Rewrite the data below as a numbered list, one line per item, omitting blank lines and any pictures.

[Begin Material for the task]

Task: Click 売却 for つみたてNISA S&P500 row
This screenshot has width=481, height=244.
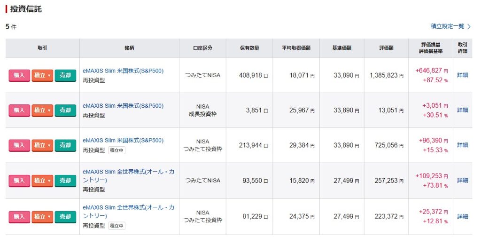Action: tap(65, 75)
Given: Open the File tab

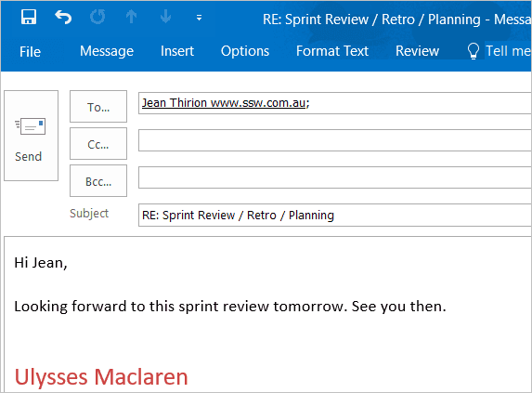Looking at the screenshot, I should (30, 52).
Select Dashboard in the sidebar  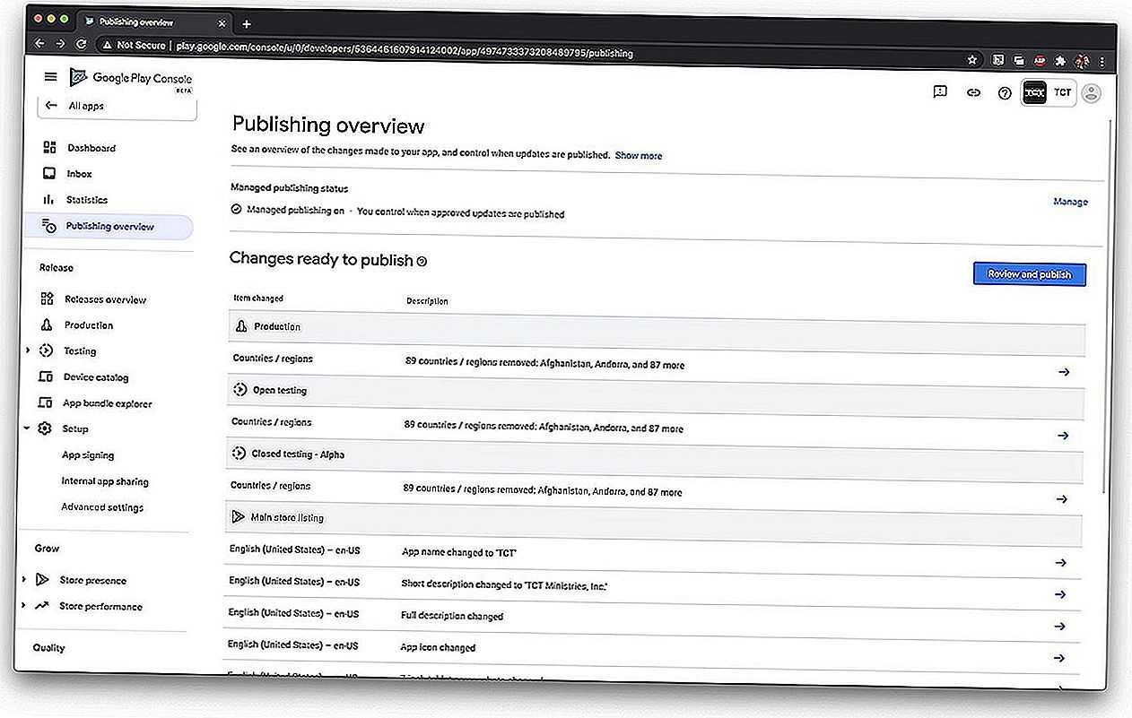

[End Material for the task]

Task result.
1. Task: Click 売却 for つみたてNISA S&P500 row
2. This screenshot has width=481, height=244.
3. Action: tap(65, 75)
4. Given: Open the File tab
5. Looking at the screenshot, I should (30, 52).
6. Select Dashboard in the sidebar  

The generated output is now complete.